— Start Entries supplied —

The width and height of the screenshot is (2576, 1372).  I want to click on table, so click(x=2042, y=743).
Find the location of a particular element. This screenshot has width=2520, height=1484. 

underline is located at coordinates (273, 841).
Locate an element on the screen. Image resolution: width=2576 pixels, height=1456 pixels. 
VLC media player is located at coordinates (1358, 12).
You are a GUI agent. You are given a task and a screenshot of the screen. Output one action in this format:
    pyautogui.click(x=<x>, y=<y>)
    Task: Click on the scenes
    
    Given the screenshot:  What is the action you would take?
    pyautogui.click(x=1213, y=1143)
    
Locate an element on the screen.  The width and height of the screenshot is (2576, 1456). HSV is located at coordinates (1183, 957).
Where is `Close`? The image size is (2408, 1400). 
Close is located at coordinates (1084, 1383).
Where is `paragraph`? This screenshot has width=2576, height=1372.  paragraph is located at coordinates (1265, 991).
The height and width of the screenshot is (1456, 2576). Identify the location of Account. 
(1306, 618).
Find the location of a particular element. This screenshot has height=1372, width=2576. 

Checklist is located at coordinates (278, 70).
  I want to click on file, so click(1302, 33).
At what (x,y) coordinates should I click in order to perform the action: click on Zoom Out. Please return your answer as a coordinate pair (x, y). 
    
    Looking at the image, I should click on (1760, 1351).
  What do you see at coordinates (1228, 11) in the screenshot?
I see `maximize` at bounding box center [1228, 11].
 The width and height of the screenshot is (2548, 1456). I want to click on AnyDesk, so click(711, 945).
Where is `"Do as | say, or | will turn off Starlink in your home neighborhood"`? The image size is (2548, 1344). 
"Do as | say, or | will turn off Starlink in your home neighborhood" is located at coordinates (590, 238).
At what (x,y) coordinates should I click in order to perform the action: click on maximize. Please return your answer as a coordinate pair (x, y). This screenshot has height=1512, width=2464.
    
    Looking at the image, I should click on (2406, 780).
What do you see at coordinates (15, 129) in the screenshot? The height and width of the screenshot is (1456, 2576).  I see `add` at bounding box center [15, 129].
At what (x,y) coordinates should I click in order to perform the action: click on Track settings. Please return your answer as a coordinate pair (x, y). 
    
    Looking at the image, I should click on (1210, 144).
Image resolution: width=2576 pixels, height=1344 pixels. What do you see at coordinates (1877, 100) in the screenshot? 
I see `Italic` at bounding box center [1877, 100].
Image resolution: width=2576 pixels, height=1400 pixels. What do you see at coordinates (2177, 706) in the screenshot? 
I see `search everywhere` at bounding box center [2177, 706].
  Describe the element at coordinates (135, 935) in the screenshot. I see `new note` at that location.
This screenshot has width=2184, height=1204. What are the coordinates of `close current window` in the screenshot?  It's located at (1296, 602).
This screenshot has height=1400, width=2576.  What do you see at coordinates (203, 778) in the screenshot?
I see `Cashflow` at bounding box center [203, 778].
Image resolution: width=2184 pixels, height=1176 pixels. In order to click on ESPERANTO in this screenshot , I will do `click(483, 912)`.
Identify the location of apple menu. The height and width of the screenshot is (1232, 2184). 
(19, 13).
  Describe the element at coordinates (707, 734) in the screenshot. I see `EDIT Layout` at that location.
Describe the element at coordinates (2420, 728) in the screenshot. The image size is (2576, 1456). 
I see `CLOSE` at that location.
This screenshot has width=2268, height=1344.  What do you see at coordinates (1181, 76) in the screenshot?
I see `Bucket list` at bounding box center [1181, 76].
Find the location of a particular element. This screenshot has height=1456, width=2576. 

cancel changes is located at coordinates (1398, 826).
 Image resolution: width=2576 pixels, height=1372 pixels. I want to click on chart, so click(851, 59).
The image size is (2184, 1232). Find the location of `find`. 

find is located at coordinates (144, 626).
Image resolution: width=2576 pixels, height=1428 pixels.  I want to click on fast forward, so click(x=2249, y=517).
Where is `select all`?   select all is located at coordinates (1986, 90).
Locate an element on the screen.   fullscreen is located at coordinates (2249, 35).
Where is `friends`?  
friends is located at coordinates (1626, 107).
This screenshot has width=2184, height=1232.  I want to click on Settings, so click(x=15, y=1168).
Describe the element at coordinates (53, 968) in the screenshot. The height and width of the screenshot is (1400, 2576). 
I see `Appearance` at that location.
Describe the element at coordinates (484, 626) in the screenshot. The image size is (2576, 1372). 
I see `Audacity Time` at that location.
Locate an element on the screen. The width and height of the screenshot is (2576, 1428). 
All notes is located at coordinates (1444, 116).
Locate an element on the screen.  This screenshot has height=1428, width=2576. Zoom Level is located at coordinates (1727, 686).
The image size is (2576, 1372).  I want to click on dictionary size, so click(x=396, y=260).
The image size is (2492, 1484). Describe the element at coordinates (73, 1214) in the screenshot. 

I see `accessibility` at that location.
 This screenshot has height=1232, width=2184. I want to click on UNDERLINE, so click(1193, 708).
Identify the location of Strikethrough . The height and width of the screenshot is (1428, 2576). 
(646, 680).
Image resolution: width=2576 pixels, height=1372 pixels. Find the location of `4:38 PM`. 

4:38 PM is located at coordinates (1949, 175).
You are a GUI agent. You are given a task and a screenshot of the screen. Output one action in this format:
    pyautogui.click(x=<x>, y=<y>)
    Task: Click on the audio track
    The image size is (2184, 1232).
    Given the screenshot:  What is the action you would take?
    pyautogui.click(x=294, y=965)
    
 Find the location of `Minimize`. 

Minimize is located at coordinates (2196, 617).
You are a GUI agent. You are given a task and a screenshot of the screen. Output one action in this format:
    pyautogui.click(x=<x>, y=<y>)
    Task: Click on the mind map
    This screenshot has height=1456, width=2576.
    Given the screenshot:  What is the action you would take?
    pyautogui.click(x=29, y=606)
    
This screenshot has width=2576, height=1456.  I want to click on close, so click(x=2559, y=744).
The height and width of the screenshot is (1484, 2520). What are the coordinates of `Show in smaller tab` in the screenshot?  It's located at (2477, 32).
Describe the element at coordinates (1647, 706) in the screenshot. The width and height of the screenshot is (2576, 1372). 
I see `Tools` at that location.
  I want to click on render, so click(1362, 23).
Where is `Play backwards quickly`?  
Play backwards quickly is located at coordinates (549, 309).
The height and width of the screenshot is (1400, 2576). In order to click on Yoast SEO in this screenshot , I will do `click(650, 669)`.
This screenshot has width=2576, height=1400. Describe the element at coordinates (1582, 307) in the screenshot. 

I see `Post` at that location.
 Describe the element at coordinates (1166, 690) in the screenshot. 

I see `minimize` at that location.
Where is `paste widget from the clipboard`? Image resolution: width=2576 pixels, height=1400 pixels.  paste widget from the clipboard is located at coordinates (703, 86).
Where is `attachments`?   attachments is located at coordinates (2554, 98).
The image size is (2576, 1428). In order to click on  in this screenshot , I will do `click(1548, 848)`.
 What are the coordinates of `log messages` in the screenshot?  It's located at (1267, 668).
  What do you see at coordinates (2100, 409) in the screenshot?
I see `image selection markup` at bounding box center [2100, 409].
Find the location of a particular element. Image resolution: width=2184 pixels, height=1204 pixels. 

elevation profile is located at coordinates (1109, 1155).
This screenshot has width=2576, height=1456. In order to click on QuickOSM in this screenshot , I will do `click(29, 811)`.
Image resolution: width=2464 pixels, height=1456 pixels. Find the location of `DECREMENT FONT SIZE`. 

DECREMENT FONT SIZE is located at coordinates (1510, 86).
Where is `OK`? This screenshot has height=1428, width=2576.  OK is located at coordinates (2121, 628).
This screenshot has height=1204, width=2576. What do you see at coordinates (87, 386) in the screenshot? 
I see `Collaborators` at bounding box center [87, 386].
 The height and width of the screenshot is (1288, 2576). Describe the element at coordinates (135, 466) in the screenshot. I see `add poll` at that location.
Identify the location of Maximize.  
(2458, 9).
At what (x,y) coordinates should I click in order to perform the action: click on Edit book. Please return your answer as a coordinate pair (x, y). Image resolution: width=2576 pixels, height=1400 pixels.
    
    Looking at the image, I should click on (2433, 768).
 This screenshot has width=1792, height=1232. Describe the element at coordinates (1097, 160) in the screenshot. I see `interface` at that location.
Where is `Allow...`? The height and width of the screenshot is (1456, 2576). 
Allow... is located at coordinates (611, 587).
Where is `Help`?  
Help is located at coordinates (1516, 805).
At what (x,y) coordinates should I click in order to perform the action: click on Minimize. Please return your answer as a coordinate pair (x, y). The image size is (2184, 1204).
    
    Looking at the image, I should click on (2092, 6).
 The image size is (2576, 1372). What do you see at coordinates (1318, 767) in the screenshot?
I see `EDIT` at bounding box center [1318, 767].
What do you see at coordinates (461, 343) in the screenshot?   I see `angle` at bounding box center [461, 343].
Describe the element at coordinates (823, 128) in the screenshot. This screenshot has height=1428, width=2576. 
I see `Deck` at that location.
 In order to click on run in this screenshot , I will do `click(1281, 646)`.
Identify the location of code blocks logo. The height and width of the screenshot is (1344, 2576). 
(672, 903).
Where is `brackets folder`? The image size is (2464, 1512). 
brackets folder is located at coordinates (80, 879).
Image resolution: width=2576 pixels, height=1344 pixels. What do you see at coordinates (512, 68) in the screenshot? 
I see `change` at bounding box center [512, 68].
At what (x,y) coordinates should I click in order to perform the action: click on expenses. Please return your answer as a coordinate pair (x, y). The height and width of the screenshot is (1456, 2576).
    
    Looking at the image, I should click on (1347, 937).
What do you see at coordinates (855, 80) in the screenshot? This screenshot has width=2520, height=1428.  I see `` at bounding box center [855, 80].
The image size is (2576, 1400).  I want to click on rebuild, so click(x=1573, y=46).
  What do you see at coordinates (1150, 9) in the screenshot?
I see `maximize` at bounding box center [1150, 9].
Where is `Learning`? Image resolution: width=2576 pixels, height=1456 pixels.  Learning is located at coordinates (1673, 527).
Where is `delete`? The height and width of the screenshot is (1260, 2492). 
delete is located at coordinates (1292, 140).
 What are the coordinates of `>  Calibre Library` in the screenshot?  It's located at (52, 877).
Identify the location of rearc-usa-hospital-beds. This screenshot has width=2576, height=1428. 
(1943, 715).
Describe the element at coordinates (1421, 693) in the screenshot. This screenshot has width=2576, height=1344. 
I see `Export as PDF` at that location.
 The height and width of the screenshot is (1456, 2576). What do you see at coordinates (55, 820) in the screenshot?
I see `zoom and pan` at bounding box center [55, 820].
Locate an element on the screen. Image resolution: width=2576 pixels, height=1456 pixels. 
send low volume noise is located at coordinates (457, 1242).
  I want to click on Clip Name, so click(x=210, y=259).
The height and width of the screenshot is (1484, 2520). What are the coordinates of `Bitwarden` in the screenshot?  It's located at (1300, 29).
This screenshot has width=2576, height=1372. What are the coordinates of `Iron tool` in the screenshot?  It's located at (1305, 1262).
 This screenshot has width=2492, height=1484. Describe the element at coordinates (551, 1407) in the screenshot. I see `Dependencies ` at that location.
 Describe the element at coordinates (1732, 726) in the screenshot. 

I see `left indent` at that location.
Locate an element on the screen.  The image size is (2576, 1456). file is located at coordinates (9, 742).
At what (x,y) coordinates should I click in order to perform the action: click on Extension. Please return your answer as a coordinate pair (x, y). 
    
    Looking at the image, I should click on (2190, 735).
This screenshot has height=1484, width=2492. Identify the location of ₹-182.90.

— End Entries supplied —

**Requirement:**
Copy the lines of the listing word for word, starting at the line containing "Describe the element at coordinates (1732, 726)" and ending at the end of the listing.

**Exercise answer:**
 Describe the element at coordinates (1732, 726) in the screenshot. 

I see `left indent` at that location.
Locate an element on the screen.  The image size is (2576, 1456). file is located at coordinates (9, 742).
At what (x,y) coordinates should I click in order to perform the action: click on Extension. Please return your answer as a coordinate pair (x, y). 
    
    Looking at the image, I should click on (2190, 735).
This screenshot has height=1484, width=2492. Identify the location of ₹-182.90.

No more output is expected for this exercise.